Directions for this task:
According to the page on groundwater and surface water simulations, what share of total recharge in the Central Valley could mountain block hydraulic conductivity account for?

Transient, integrated simulation of groundwater and surface water over the Continental US A representation of pre-development groundwater, surface water, and surface energy processes, which are driven by hourly forcing by NLDAS-II from the 1985 water year. At 1km lateral resolution, with 12TB of model output and 3TB of input, this is the first large-scale, high resolution simulation of its kind, capable of resolving complex interactions between climate, water and topography.

Groundwater-surface water interactions in the San Joaquin River Basin As one of the most productive agricultural regions of the United States and a major water resource for a growing population, the San Joaquin River basin in the Central Valley in California, is a case study in the water-food-energy nexus and sensitivity to a changing climate. Here, we seek to better understand the physical hydrology of the basin by simulating groundwater-surface water dynamics with ParFlow-CLM. Results suggest that mountain block hydraulic conductivity could account for 7-23% of total recharge in the Central Valley, an important finding for water resource management in California.

Provided records:
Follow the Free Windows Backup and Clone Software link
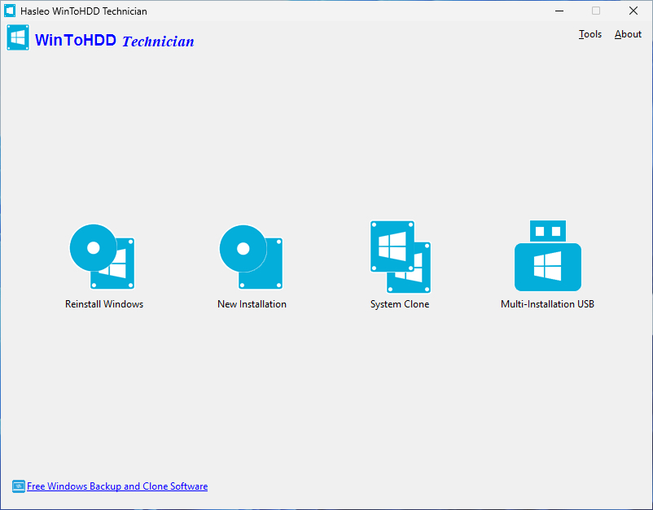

--

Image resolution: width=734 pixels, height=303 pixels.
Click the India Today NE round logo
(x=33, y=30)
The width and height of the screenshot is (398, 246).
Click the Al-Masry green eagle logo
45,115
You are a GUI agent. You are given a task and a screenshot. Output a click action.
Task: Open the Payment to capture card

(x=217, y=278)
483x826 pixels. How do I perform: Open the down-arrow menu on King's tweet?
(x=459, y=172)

---

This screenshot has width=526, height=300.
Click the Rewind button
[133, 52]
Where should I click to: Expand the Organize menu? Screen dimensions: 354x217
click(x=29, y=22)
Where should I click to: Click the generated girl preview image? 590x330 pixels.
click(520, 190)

Exercise solution:
7-23%